Monday, December 28, 2009

Jack B. Quick: "Smalltown Stardom" layout, page 3

Over the weekend I found this layout for page three of the first Jack B. Quick story.  You can see the pencils and inks in an earlier post here.  Panel four was giving me the most trouble at this stage.  Since all of the JBQ stories were done from full scripts and it seemed unlikely that any of the text would be changed, I started out by lettering each page, then I'd work on refining the drawings.  It seems backwards to some people but it really helped me determine how much space I had left after the balloons were added.  The drawings could be moved around but the dialog couldn't.


  1. What you described reminds me of something I saw in one of the old Russ Cochran EC volumes. What you did for this job is reminiscent of the old EC process where the dialogue is lettered on the page first and the drawings were made to fill the space.

  2. I don't think it is backwards at all. I mean, with those stories, it was going to have a large amount of dialog so laying out the text and dialog is very smart.
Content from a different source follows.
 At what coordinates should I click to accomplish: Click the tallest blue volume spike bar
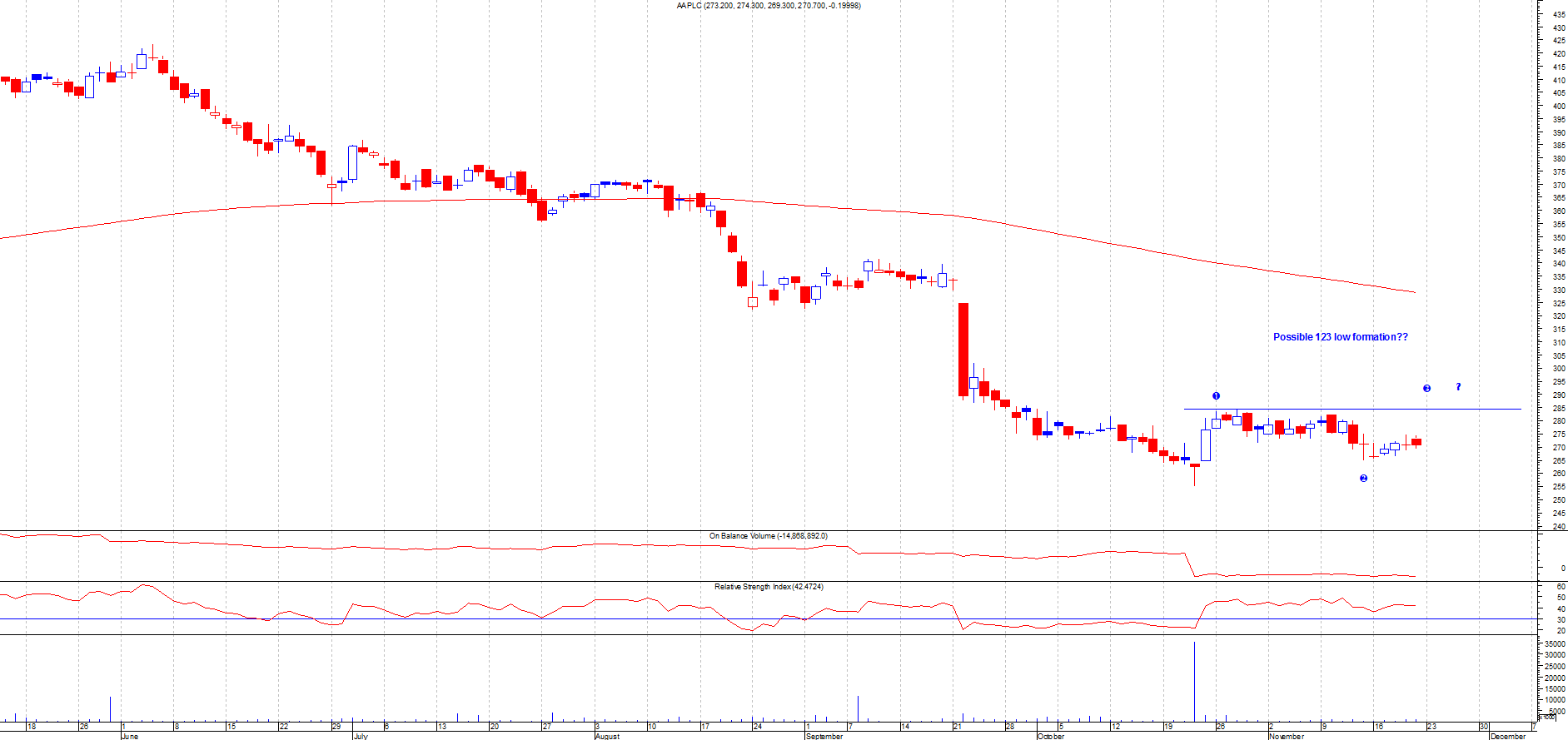[x=1194, y=683]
Why spend time drawing all those figures, backgrounds and details when they'd just get covered up. Maximizing the panel space that is given is the key.

  3. In my short foray in the comics biz I often wished the process was done that way, but alas the powers that be...
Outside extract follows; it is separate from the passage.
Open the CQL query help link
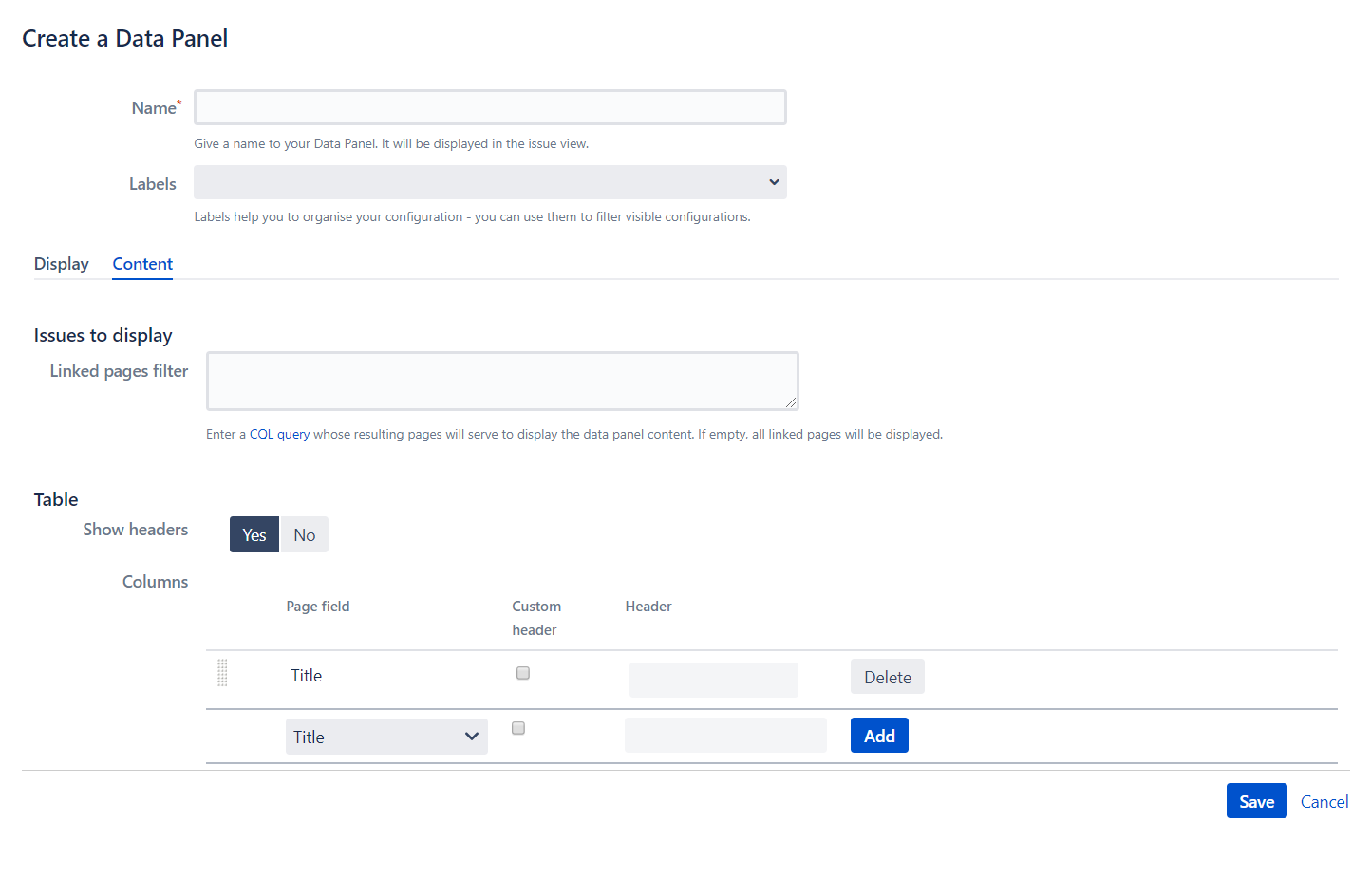 pyautogui.click(x=278, y=434)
  4. Mr. Nowlan, do you often find that editors want a completed page rather than a sketched, or roughed one? in my limited experience, ive sent in completed pages only to be asked to make changes. that is only after i sent in thumbs and was given the "green light".

    so am i out of my mind when i say.. "no. i'm changing anything because you approved the thumbs." ?

    happy new year
    peace out

  5. Most editors are fairly agreeable to whichever way you prefer to work but that's easy enough to pin down at the beginning of a job if either of you have a strong preference.

    You're justified in feeling a bit put out when an editor asks for changes after he or she had a chance to approve or ask for changes before you started on the finished art. I had one editor who never seemed to read the scripts until all the art was inked and colored.

    But I'm not going to tell you you're right when you refuse to make the changes. That's biting the hand that feeds you. Just chalk it up to experience and try to learn from it.